Goal of the exercise: Among the entries that follow, count the lines that contain the word "Identify" and say how many there are, writing nothing else.

Pixel coordinate grounding data:
^^^^^^^^
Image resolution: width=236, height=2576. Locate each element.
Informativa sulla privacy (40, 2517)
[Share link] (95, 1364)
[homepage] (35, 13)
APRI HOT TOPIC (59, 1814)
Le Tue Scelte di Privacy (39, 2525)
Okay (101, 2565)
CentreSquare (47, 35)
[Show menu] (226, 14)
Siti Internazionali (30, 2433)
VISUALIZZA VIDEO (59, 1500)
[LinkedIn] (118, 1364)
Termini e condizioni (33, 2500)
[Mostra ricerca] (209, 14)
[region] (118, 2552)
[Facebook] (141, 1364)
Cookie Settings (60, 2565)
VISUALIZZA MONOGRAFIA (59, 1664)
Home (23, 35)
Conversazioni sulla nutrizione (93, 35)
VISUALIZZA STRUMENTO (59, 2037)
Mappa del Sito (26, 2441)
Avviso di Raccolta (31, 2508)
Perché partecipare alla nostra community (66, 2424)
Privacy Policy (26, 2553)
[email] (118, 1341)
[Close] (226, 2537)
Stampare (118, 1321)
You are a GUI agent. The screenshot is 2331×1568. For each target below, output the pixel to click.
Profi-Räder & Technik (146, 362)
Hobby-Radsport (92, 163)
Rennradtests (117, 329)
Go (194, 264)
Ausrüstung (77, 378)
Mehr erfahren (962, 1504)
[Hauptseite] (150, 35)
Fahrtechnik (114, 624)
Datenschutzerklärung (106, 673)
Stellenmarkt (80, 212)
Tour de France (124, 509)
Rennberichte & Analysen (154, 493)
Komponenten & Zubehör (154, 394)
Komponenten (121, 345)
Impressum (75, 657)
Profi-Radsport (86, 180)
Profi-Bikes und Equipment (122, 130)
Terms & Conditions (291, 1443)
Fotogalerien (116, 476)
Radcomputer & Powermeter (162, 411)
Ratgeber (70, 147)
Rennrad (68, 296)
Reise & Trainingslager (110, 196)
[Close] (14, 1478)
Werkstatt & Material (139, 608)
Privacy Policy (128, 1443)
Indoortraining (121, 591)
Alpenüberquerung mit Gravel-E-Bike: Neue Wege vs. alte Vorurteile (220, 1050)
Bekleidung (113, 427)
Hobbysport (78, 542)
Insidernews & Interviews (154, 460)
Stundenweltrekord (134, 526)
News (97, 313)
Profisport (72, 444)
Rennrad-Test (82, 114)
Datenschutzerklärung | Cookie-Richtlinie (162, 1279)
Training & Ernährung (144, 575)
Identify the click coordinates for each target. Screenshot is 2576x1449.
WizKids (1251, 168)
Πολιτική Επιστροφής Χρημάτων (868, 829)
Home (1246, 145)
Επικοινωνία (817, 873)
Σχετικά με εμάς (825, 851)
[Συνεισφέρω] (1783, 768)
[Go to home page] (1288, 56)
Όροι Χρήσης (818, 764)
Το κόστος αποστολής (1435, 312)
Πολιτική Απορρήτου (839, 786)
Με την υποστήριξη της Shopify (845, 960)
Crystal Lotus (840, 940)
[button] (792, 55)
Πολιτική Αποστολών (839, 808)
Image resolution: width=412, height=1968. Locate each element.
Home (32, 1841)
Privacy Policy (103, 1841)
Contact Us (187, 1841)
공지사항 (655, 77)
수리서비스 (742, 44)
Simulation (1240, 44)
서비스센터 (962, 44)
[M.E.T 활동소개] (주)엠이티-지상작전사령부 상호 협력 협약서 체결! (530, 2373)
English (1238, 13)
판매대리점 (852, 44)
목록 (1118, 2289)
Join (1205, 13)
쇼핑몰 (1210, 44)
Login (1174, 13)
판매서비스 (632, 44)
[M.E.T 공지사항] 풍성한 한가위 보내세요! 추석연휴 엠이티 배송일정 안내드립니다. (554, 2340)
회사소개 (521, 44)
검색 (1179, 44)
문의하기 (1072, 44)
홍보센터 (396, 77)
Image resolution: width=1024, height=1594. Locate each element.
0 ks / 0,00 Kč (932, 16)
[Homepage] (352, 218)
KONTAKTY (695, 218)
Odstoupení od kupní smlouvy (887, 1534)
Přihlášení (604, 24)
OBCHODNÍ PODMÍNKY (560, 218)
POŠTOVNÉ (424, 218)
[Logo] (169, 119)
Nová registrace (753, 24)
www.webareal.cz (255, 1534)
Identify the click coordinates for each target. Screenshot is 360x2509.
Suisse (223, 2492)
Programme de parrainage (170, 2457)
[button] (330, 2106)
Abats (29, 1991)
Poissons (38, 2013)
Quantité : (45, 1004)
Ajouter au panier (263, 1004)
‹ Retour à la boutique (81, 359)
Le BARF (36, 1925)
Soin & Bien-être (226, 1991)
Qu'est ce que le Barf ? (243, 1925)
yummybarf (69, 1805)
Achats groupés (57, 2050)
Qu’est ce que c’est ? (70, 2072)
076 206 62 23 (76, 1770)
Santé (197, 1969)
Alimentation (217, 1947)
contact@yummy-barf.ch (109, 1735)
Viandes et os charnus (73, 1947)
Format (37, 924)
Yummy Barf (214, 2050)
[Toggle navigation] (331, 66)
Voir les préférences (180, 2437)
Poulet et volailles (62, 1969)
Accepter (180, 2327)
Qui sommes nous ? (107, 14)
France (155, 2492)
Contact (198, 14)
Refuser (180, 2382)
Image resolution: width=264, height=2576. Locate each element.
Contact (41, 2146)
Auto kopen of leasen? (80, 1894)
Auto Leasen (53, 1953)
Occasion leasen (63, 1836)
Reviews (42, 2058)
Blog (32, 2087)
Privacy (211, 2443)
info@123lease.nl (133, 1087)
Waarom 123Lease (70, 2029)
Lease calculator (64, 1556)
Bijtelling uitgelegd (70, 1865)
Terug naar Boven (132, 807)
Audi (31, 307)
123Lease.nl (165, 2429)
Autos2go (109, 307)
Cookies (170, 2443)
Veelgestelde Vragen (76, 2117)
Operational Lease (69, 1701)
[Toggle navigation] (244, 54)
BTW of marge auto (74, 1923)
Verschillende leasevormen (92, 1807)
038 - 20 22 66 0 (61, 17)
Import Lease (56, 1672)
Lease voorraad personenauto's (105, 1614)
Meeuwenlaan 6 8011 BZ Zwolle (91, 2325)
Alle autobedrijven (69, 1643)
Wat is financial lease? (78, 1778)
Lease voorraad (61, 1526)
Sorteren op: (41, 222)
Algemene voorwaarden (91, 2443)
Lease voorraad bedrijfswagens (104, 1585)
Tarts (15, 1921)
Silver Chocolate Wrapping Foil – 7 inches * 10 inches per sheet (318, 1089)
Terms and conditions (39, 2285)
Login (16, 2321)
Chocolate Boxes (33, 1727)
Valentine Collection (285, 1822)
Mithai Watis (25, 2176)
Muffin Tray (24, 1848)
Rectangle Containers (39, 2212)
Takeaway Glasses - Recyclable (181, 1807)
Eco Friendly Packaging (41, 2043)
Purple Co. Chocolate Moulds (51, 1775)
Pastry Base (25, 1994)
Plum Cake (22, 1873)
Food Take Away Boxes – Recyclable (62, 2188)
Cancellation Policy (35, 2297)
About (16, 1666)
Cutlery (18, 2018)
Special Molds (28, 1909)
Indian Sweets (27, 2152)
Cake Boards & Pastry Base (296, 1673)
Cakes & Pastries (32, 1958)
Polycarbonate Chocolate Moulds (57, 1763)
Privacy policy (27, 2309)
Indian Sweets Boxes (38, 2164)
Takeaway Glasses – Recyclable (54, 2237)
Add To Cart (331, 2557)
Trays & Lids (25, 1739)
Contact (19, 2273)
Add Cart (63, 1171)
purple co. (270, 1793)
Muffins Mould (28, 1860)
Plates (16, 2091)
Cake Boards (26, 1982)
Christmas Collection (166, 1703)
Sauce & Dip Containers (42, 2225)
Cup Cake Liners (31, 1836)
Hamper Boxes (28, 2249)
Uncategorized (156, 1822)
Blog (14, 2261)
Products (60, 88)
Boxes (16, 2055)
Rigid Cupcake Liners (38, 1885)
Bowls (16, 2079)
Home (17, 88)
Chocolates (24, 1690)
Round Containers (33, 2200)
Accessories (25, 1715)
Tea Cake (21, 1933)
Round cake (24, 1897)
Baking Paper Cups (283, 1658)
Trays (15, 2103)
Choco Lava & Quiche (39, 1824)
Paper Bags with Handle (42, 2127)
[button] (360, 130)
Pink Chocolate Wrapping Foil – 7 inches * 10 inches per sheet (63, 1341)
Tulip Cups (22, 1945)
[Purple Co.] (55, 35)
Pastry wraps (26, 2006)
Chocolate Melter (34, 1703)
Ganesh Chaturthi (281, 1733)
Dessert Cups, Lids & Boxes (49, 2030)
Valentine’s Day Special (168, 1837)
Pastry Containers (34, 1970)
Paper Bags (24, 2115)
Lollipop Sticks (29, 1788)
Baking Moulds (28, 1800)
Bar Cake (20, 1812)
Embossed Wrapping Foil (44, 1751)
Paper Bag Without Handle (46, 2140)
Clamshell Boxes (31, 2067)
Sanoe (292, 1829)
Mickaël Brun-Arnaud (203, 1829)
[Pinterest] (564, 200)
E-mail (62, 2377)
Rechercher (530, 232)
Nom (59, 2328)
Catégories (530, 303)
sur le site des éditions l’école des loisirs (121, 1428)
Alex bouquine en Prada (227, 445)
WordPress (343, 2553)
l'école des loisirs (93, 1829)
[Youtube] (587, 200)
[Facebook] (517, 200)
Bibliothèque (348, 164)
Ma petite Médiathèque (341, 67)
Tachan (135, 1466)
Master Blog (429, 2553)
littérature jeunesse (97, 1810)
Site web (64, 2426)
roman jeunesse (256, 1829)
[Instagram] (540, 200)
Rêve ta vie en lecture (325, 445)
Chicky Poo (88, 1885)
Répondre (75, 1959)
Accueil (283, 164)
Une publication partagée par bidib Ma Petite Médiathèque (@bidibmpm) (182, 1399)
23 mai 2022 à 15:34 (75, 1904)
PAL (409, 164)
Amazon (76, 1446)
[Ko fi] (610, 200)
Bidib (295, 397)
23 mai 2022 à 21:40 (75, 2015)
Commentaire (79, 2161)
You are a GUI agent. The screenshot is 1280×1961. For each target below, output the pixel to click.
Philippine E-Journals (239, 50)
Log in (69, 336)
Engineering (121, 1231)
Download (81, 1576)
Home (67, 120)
^^^^^^^^
Result below: 2